Several essays concern the treatment of corpses as a window onto social relationships. Penny Roberts illuminates the role of funerals and cemeteries in the confessional separation and community formation of Huguenots during the French Wars of Religion. Andrew Spicer notes the degree to which Scottish church architecture adapted to new practices of burial, arguing that the wealthy and influential were able to promote family solidarity and fame despite new strictures. Following a corpse from death to burial to charnal house in Paris, Vanessa Harding argues that how long a corpse was seen in personal terms was a measure of the deceased's social and financial power.

Particularly interesting are a set of essays focused on "reading" deaths, that is, on the didactic or propagandistic messages that people were urged to take from the deaths of particular individuals. Larissa Taylor notes that the funeral sermon became in increasingly important genre in the early modern period. In France, she argues, Catholic preachers during the Wars of Religion increasingly exploited the funeral sermon as a vehicle to incite the living, especially the king, to take up the cause against heretics. Graeme Murdock demonstrates how the funeral sermons for Protestant rulers in Transylvania increasingly proclaimed the judgment of God against an incomplete Reformation as Ottoman forces threatened and then overran the principality. James Boyden offers a detailed account of the life and death of Don Rodrigo Calderon, a Spanish courtier whose corrupt life earned him death on the scaffold, but whose pious death became a penitential model. Royal authorities sought to present his death as political house-cleaning; Carmelites sought to present it as testimony to the power of Teresa of Avila to change the hearts of hardened sinners. In his essay on the "afterlives" of monstrous infants, Philip Soergel argues that Lutherans were particularly prone to using deformed (and usually stillborn) infants as visual portrayals of the deforming power of human sin.

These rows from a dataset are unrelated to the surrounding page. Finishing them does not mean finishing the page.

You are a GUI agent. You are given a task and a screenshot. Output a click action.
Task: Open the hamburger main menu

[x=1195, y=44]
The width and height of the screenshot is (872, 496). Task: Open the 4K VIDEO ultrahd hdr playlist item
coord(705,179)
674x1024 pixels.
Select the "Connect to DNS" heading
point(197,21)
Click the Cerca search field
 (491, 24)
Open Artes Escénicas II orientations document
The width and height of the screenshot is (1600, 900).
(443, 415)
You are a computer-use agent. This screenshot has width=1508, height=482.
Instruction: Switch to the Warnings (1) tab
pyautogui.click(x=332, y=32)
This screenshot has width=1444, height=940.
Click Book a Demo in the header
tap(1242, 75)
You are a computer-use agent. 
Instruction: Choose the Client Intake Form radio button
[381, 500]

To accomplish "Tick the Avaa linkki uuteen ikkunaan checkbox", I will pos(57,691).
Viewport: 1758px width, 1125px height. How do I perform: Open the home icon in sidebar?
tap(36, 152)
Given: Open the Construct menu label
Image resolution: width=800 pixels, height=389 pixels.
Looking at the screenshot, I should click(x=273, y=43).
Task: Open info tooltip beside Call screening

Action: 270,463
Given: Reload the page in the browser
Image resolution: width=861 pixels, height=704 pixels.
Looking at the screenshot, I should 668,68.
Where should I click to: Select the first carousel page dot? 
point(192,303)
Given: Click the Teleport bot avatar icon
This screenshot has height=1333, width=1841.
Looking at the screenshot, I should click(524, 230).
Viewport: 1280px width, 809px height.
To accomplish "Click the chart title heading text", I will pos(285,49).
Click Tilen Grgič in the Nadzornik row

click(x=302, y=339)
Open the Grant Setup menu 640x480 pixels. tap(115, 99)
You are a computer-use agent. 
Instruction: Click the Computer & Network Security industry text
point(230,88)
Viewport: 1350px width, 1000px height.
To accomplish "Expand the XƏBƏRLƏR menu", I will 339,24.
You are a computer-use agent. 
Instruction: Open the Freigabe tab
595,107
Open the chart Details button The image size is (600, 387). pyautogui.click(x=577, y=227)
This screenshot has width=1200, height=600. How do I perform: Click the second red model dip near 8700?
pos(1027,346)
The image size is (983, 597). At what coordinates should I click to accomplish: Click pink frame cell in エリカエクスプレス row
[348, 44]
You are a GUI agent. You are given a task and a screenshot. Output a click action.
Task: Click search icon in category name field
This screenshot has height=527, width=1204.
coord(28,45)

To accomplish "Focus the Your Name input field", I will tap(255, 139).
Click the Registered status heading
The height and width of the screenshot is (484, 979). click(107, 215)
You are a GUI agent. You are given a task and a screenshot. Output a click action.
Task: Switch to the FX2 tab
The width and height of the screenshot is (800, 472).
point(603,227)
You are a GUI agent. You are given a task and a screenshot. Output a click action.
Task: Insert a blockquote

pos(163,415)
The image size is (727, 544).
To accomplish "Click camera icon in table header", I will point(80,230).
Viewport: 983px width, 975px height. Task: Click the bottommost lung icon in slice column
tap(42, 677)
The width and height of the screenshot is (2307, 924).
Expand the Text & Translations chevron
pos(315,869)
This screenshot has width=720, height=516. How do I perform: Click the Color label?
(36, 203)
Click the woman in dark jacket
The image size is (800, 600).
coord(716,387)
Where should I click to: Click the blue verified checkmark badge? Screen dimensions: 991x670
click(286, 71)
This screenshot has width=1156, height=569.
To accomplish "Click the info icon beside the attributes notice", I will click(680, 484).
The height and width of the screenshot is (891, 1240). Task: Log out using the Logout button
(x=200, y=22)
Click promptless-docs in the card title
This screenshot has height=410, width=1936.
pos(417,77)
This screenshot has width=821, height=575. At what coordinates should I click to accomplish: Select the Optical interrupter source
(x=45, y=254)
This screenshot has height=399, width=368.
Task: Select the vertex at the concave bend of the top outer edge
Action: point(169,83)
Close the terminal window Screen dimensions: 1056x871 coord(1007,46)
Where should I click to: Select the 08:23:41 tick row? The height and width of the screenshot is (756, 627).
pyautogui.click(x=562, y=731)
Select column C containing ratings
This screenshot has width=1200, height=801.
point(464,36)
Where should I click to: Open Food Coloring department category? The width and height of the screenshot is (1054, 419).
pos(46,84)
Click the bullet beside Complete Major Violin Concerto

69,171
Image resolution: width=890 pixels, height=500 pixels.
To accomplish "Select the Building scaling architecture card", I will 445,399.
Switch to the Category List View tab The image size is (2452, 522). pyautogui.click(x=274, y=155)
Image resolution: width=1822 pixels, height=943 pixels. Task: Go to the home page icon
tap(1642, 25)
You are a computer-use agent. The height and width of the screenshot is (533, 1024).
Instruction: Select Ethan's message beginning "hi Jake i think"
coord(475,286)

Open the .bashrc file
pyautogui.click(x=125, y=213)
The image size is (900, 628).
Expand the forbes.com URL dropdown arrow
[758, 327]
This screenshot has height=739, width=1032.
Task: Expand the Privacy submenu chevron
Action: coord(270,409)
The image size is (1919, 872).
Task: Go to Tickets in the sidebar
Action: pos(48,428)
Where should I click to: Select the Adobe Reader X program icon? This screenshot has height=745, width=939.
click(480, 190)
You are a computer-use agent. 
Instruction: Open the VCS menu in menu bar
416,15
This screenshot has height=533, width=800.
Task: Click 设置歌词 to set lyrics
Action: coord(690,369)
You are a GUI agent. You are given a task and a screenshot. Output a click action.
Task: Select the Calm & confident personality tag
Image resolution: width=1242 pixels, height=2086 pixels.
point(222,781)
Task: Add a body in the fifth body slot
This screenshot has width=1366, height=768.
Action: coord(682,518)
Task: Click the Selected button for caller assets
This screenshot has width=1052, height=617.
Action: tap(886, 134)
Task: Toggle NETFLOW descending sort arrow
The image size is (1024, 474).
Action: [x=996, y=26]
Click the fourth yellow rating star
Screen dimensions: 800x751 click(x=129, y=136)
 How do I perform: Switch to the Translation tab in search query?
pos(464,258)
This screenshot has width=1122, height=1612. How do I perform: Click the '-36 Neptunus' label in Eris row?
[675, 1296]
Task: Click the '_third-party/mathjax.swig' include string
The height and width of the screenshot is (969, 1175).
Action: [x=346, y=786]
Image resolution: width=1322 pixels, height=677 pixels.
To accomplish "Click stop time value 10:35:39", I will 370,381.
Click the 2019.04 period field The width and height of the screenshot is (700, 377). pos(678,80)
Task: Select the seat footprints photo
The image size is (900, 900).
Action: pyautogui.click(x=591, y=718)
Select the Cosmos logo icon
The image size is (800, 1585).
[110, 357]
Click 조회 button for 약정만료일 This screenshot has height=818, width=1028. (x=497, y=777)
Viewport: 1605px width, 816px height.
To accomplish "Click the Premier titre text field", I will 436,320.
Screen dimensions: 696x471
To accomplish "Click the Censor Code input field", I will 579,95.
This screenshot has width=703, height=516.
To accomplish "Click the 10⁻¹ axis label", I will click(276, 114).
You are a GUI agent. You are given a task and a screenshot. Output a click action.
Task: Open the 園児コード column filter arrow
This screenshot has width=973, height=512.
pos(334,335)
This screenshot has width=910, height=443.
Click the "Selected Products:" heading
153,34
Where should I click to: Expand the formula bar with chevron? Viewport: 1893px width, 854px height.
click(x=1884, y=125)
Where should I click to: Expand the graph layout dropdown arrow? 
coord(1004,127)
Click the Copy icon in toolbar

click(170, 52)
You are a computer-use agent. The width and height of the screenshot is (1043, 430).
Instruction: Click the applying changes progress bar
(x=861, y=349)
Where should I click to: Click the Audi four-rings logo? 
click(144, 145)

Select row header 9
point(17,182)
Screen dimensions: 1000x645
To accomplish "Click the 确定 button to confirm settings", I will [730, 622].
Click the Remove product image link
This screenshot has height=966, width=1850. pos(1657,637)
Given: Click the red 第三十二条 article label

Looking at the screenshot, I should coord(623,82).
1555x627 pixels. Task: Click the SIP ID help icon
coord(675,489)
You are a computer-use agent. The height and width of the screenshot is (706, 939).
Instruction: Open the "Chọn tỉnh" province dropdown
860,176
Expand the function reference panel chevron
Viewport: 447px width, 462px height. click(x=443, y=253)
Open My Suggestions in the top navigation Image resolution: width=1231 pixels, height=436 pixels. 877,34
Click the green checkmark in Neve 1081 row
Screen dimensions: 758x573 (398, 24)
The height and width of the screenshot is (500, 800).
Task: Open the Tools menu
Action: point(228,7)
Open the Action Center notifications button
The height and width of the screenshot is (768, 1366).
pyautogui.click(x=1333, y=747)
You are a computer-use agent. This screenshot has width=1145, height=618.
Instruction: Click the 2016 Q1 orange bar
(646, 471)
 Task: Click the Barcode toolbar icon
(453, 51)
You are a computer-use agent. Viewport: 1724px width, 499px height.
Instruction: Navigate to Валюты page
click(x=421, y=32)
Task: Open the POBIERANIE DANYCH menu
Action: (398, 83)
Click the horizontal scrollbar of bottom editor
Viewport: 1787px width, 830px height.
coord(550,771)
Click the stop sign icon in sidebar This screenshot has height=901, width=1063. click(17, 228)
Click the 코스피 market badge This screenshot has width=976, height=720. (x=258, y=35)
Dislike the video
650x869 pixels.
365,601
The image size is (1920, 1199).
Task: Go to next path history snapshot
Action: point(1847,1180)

This carefully edited volume will serve to whet the appetites of scholars new to the study of the dead. Most of its essays should be accessible to upper level undergraduates in history. To those more familiar with the topic, both graduate students and established scholars, these essays reveal the great richness of current scholarship in the field. The connections between the placement of the dead and many other historical issues confirm the value of this lens for focusing social and individual self-understanding. Gordon and Marshall conclude their introduction saying, "That most reflective and past- minded of activities, the remembrance and commemoration of the dead, is in every age a remarkably contemporary testimony." Their volume of essays makes this case well for the late medieval and early modern periods.